Encouraging youngsters to engage with nature conservation and learn about fishing and the wider aquatic environment is challenging and the sparsity of juniors entering our sport has been a cause for concern for some time.
Education, education, education… A new project at the Sportfish Game Fishing Centre is helping to shape the future of junior fishing.
To help address this problem, Sportfish is collaborating with the Englefield Estate Trust Corporation Ltd, Reading Fishing Club and the Environment Agency to create a delightful new pond facility adjacent to Haywards Farm Lake at the Sportfish Game Fishing Centre.
The newly–excavated ‘Kingfisher Pond‘ has a natural willow breakwater to prevent erosion and is to be planted with a diverse range of native aquatic and marginal plants to increase habitat. It will be stocked with young trout and developed as part of the Sportfish tuition scheme to benefit both youngsters learning to fish and those simply looking to explore the aquatic environment as part of their school curriculum.

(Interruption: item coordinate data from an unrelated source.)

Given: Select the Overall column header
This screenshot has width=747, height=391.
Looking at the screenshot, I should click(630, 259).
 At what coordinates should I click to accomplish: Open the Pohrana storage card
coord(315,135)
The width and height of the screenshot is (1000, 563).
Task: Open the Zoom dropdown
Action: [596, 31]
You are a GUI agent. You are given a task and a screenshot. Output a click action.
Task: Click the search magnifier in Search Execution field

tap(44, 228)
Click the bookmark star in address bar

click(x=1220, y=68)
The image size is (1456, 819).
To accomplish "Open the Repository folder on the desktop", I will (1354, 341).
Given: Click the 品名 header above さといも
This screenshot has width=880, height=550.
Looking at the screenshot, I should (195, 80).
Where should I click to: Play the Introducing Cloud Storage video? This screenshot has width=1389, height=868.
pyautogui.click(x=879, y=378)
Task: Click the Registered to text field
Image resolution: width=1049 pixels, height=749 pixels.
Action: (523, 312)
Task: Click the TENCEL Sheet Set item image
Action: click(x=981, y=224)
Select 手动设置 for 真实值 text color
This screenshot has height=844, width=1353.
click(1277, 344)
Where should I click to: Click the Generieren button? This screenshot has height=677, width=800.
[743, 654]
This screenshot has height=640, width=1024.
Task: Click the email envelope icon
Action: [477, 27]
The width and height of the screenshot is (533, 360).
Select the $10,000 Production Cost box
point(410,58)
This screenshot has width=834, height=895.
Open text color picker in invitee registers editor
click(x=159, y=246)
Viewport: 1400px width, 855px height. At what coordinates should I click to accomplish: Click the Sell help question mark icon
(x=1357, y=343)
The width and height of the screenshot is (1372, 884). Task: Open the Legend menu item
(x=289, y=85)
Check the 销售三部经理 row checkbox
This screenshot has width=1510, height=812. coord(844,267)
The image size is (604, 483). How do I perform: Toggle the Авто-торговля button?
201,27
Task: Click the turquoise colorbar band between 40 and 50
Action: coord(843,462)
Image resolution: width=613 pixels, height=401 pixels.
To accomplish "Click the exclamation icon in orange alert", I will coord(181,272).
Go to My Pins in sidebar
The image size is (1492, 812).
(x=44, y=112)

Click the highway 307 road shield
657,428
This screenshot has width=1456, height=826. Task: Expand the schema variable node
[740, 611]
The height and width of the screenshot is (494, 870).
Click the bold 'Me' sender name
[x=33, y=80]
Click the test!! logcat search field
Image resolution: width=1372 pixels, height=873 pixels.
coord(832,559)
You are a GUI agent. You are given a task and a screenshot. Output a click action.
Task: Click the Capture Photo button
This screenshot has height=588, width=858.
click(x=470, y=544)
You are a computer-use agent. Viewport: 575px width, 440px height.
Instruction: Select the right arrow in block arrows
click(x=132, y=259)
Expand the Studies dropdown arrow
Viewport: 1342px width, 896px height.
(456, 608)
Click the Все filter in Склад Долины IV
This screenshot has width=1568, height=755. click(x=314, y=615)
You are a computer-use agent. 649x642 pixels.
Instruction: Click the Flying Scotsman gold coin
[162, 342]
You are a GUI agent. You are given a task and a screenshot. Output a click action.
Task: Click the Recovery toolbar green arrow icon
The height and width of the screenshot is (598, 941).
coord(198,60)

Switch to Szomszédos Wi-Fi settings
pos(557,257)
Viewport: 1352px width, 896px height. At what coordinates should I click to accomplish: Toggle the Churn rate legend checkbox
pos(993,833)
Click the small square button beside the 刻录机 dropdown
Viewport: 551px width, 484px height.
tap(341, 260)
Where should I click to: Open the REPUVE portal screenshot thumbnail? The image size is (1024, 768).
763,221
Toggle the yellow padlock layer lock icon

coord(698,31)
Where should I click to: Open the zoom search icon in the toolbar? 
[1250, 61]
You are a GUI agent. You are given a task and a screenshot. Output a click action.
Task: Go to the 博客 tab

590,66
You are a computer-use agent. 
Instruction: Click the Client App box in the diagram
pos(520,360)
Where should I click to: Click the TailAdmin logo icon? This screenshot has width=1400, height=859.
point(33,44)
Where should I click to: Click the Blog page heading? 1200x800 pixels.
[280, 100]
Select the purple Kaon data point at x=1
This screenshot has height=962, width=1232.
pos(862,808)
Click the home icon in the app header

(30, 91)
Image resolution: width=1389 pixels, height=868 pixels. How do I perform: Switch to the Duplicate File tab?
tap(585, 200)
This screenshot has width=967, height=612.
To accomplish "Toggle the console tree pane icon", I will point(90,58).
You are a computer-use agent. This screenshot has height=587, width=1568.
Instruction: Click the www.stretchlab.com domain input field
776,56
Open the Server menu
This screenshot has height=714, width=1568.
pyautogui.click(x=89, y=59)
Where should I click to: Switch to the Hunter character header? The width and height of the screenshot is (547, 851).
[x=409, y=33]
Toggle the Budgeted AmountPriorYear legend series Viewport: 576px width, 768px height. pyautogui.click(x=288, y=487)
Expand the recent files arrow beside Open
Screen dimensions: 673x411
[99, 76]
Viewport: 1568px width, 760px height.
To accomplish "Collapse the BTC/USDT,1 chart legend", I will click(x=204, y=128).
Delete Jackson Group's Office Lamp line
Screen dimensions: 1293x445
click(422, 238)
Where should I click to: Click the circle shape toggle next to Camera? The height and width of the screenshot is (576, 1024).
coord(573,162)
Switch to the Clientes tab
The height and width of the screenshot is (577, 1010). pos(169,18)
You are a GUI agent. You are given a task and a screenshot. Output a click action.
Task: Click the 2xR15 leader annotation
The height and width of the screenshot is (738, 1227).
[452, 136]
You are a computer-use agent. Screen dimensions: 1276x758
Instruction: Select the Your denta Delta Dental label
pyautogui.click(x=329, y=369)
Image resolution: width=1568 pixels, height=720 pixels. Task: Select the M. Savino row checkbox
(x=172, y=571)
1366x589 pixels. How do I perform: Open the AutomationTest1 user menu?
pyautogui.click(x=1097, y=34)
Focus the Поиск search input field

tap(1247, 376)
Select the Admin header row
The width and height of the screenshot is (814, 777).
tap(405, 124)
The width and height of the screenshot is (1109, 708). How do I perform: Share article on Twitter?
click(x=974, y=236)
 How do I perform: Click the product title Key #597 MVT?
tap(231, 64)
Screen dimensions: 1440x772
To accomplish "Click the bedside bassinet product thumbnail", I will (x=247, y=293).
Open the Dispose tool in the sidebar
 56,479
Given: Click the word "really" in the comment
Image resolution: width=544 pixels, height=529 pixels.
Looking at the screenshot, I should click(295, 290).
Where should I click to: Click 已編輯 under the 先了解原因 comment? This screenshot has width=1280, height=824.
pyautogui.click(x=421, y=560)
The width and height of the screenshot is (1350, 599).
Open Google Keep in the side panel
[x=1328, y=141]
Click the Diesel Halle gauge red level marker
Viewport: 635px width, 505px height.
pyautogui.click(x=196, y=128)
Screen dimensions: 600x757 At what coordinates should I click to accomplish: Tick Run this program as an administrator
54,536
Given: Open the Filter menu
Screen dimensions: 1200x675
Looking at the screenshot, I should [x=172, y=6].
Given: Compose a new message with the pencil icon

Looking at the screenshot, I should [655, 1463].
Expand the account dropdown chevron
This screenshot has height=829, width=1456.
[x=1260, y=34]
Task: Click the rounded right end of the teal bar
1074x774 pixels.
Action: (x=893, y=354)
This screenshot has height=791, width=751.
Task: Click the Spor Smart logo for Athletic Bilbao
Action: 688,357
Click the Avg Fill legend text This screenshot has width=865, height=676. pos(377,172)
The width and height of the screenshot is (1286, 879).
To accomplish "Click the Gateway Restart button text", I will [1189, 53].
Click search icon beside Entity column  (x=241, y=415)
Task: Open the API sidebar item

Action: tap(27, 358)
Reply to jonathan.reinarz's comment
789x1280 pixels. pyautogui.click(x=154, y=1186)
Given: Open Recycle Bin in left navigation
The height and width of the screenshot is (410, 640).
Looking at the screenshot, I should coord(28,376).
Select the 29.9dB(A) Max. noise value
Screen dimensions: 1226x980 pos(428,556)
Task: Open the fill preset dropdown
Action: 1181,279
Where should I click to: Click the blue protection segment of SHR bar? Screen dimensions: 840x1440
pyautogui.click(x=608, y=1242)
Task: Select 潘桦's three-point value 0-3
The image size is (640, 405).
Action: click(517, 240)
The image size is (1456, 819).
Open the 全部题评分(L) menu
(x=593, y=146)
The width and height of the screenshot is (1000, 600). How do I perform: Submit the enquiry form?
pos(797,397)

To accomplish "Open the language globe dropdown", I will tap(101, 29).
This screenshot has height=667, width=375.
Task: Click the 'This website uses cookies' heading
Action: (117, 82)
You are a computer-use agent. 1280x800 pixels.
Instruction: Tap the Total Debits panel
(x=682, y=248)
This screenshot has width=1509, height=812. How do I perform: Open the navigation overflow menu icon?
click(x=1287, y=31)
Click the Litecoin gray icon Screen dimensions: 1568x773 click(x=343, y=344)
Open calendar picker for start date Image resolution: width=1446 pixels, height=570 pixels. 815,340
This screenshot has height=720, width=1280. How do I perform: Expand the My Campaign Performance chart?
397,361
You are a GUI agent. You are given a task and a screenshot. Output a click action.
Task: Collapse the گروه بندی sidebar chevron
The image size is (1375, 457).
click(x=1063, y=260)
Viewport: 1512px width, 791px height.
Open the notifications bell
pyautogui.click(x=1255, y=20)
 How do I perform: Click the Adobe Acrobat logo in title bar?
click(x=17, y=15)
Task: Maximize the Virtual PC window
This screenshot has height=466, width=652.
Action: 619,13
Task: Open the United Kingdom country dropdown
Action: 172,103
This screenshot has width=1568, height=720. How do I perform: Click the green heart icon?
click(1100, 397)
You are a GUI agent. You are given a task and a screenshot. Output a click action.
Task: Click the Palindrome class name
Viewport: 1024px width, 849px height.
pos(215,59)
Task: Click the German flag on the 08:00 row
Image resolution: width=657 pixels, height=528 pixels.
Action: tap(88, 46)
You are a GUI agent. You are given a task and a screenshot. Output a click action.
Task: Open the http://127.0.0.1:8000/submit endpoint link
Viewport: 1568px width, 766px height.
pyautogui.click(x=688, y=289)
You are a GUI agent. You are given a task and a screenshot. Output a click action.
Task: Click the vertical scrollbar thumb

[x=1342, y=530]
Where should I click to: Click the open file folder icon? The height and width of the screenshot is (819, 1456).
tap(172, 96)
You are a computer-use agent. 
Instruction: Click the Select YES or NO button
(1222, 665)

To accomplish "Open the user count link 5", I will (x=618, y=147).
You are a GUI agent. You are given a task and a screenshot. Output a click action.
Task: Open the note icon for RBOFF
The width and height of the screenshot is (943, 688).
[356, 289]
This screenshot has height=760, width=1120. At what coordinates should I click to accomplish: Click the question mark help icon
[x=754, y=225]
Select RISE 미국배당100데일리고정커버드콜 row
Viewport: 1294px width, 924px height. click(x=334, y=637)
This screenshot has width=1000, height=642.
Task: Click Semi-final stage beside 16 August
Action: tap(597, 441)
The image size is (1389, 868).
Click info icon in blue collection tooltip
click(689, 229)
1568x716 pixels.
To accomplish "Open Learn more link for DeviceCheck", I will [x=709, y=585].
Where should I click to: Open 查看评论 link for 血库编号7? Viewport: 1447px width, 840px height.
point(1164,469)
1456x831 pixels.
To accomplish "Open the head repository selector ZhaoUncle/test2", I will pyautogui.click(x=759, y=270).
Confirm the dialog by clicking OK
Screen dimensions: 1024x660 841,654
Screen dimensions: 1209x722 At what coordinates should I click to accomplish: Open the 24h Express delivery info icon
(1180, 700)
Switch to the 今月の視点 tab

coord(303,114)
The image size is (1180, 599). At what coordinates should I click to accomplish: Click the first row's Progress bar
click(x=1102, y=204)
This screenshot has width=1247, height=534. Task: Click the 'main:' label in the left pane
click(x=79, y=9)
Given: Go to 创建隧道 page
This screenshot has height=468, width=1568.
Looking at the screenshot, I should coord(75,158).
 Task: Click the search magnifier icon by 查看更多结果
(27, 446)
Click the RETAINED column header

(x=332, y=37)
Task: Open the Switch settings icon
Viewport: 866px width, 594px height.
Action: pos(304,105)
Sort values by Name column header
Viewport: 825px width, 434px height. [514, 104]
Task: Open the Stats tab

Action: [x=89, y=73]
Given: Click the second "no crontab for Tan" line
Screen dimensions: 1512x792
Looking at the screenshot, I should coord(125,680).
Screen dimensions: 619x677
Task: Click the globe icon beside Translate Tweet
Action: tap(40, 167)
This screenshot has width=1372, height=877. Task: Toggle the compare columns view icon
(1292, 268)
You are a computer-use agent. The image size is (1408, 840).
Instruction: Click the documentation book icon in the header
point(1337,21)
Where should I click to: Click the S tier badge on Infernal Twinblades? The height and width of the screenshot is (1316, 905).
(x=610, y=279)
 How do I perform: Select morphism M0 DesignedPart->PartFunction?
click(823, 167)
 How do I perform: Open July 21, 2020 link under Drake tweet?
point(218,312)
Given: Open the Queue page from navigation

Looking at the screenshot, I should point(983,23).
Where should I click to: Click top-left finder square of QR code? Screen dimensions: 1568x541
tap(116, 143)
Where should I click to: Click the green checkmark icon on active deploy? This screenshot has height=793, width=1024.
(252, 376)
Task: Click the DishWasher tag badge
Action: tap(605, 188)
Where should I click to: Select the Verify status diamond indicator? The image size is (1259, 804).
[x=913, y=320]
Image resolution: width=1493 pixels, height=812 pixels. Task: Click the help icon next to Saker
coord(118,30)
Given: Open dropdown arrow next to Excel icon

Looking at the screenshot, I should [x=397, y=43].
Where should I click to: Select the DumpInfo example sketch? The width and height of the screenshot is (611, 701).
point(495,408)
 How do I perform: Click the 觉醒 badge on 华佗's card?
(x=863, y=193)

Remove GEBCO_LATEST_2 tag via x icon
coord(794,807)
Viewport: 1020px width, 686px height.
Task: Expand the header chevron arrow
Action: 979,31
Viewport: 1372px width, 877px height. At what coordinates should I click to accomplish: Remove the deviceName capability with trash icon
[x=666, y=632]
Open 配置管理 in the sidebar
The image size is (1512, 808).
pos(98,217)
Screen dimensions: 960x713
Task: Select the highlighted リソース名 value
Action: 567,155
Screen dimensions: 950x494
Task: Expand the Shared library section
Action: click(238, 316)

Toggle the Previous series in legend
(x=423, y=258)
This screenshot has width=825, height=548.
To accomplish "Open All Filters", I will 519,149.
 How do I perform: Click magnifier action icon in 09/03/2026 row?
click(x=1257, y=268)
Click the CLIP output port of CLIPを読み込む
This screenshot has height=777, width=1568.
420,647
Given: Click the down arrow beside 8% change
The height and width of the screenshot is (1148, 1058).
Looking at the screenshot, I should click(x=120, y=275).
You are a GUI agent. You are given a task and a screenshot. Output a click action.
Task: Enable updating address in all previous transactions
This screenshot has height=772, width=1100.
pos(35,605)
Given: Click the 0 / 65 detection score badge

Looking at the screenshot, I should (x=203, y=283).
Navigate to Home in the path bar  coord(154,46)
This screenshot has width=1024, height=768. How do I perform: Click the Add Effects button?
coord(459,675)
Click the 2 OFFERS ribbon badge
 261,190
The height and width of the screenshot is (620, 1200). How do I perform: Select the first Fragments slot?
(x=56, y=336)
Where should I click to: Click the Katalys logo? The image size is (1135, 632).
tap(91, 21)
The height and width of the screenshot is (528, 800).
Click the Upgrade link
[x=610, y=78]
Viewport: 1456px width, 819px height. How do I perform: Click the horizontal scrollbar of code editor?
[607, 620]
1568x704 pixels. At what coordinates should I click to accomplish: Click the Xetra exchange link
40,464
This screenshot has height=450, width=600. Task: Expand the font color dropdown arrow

Robin Philpott, Managing Director of Sportfish and Farlows, commented:
“Conservation of our natural environment is a key theme of our time and we are delighted to be working with our partners to deliver such a marvellous new resource here at the Sportfish Game Fishing Centre and to enhance youngsters’understanding of the importance of habitat creation and biodiversity and of safeguarding the environment for future generations.”
Birds, bats, butterflies and bugs
The creation of Kingfisher Pond is the first step in a long–term management project to increase the biodiversity value of around 29 hectares of Englefield Estate land alongside the busy railway corridor between Reading and Newbury. The project involves replacing low grade trees with a wide variety of native trees, creating a more diverse woodland structure, and planting aquatic plants to encourage more birds, bats, butterflies, bees and bugs.
The scheme will also bring a wealth of new opportunities for the wider community of fishers and local interest groups as well as creating a valuable educational resource for local schools and colleges.
The project is supported by the Trust for Oxfordshire’s Environment with funding from the Network Rail No Net Loss of Biodiversity on the Greater West Programme.